▶ _Document text_
===============
# What exactly ARE Animal Derivatives



## Horse and Hound (May 12, 2010)

Can someone enlighten me?

I know they are supposed to be bad in a food, but I've been recently looking at the Butchers Superior real meat tins as Rupert's enjoyed one recently that I gave him to bulk his WW out a bit. The Butchers always goes down more favourably! 

There's no cereal, artificial colours, preservatives, soya, gluten in it either.

But it obviously has the dreded "derivatives" in it, but what does that mean?

Am I being really naive when I think that all offal is classed as a derivative?

:confused1:


----------



## hyper Springer (Jan 8, 2010)

Not the finest cuts of meat to put it bluntly

a pleasnt mix of things like eyeholes,earholes and bumholes

more here....
===============
▶ _Data shown_
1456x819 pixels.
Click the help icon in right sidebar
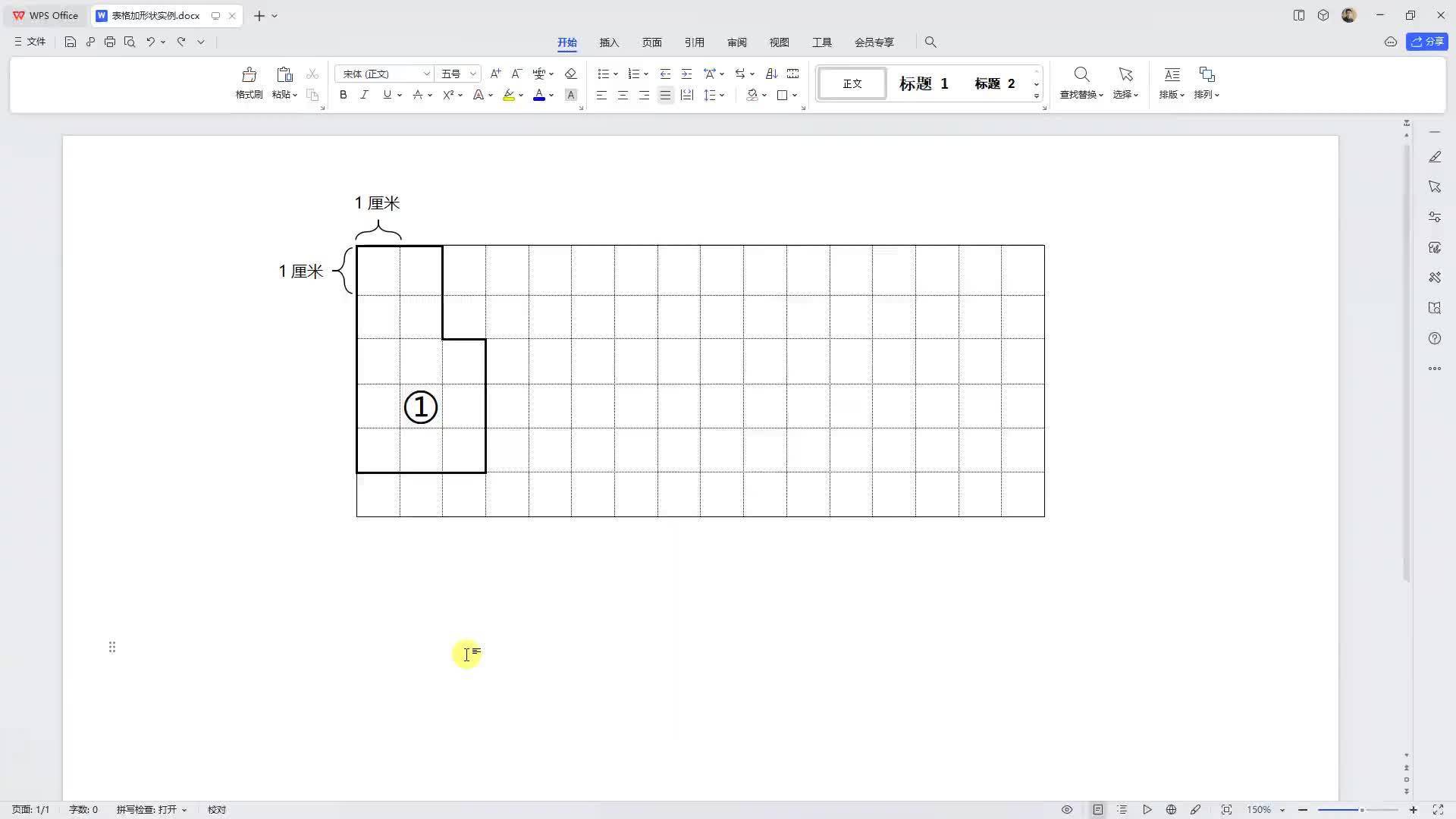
===============
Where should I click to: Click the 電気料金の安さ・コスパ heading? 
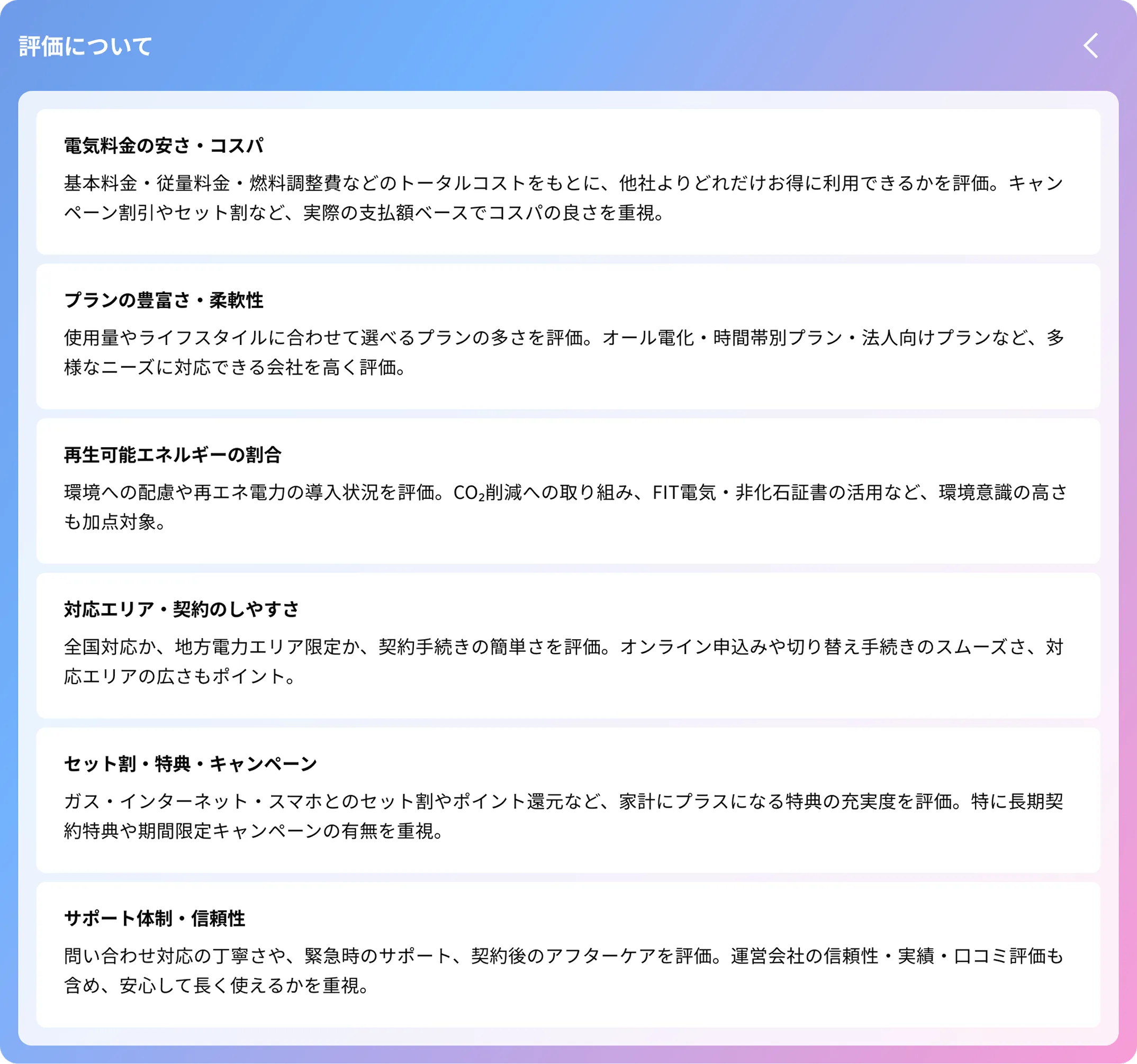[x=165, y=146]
===============
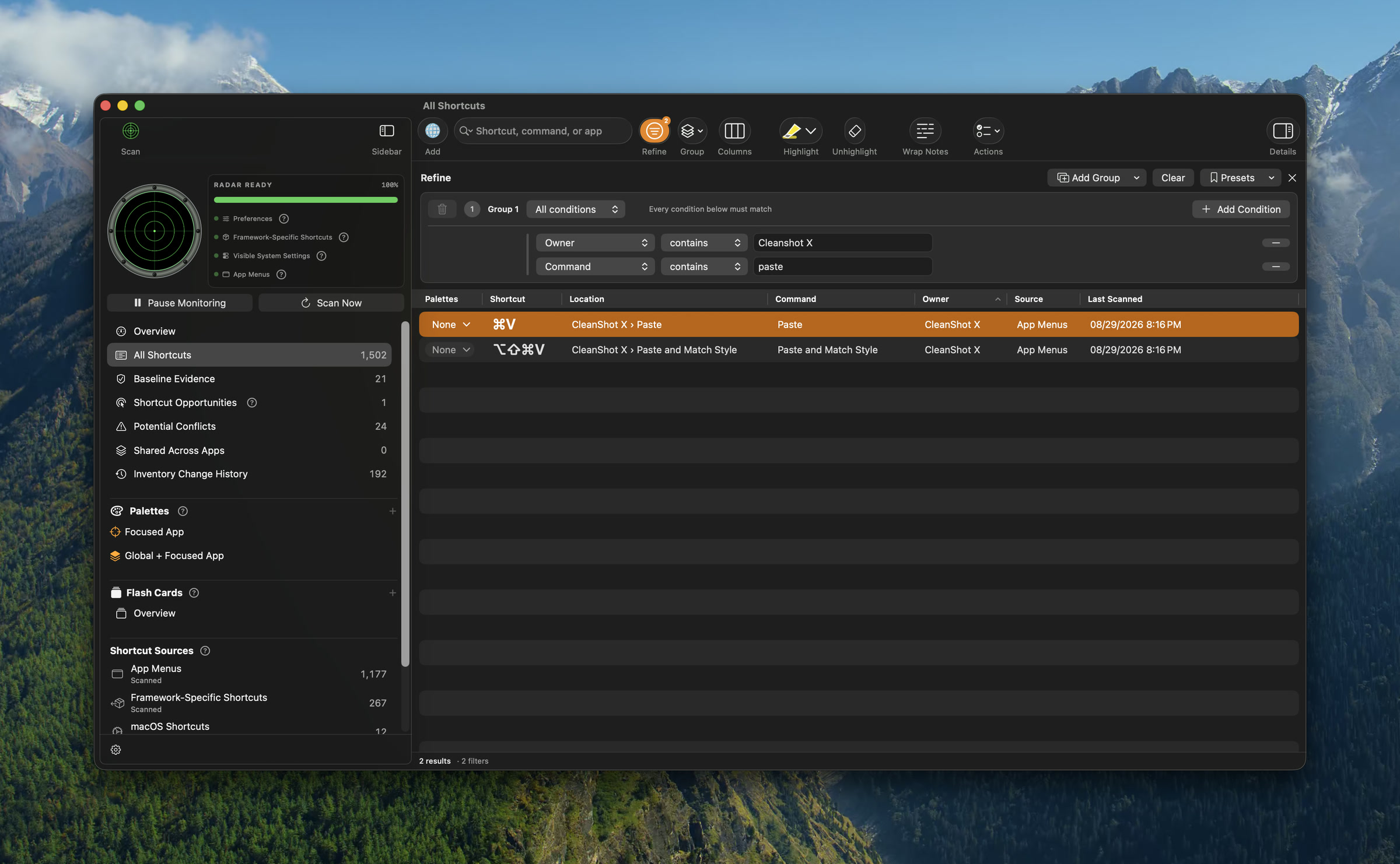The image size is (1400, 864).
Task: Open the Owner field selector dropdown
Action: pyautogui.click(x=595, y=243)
===============
▶ _Complete the following_
**A)** Return the stretch of the forum thread on animal derivatives from "There's no cereal, artificial" through "does that mean?", copied word for word.
**B)** In the forum thread on animal derivatives, what tinned food does the original poster say Rupert recently enjoyed?

▶ _Answers to the exercise_
**A)**
There's no cereal, artificial colours, preservatives, soya, gluten in it either.

But it obviously has the dreded "derivatives" in it, but what does that mean?

**B)** Butchers Superior real meat tins.